Vedeva il volto di Kaede e spingeva, e più lo faceva più vedeva Kaede, e più vedeva Kaede più insisteva. Gli avrebbe fatto sparire dalla faccia quell'aria di superiorità. Questo era stato il suo obiettivo, a inizio luglio, ma ancora una volta il destino si burlò delle convinzioni del giovane Hanamichi e fece come voleva, nella maniera più inattesa e non desiderata. Bastò davvero poco, e all'improvviso tutto ciò che Hanamichi riuscì a vedere e pensare, fu Kaede Rukawa. Gli entrò in testa come un chiodo rovente, ancora più di prima, senza apparente desiderio di andarsene presto.
 
 
Kaede si fermò e si prese un momento per asciugarsi il sudore della fronte con la manica della felpa.
Si voltò nella direzione dalla quale era arrivato e si diede dello stupido. Era da almeno mezz'ora che correva, era impensabile che potesse anche solo scorgerlo, e infatti solo la grande distesa del mare che continuava a baciare la sabbia per poi allontanarsi si stagliava davanti a lui.
Provava un sentimento che quasi mai si risvegliava in lui: un leggerissimo, impalpabile, tuttavia presente senso di colpa.
Una decina di giorni prima aveva preso la strada verso la spiaggia perché aveva voglia di stare per i fatti suoi e di non andare a correre con gli altri compagni: a suo gusto, trascorrevano più che una sufficiente quantità di tempo insieme. Si era ritrovato a respirare profondamente l'odore del mare, provando un certo sollievo.
Gli costava ammetterlo, ma il coach Anzai non aveva avuto torto quando gli aveva impedito di andare in America. Kaede Rukawa poteva essere l'asso dello Shohoku e uno dei migliori adolescenti nella sola prefettura di Kanagawa, ma il mondo era ben più grande. Il solo Giappone era ben più grande, e lui lo stava sperimentando sulla propria pelle. Nella nazionale giovanile c'era un nugolo di talenti esplosivi come lui, che non si facevano impressionare troppo dalle sue prodezze e che sapevano compierne di uguali se non di più spettacolari.

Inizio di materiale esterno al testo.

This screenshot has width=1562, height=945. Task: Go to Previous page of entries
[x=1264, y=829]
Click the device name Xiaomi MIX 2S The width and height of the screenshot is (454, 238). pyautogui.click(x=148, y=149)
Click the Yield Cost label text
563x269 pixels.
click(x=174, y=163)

Kaede era giunto alla conclusione che in America, patria del basket, ora come ora lo avrebbero masticato a colazione senza tante cerimonie, per poi sputarlo prima che giungesse l'ora di cena. Era una strada tutta in salita, ma di quello aveva già avuto il sentore quando si era trovato davanti Sawakita.
Kaede aveva toccato con mano i propri limiti, dovendo piegarsi senza volerlo alla realtà dei fatti: lui era un essere umano, anzi, era solo un ragazzino. I tornei interscolastici a cui partecipava con lo Shohoku e che sembravano vitali, erano del tutto sconosciuti nel resto del Giappone, figurarsi nel resto del mondo.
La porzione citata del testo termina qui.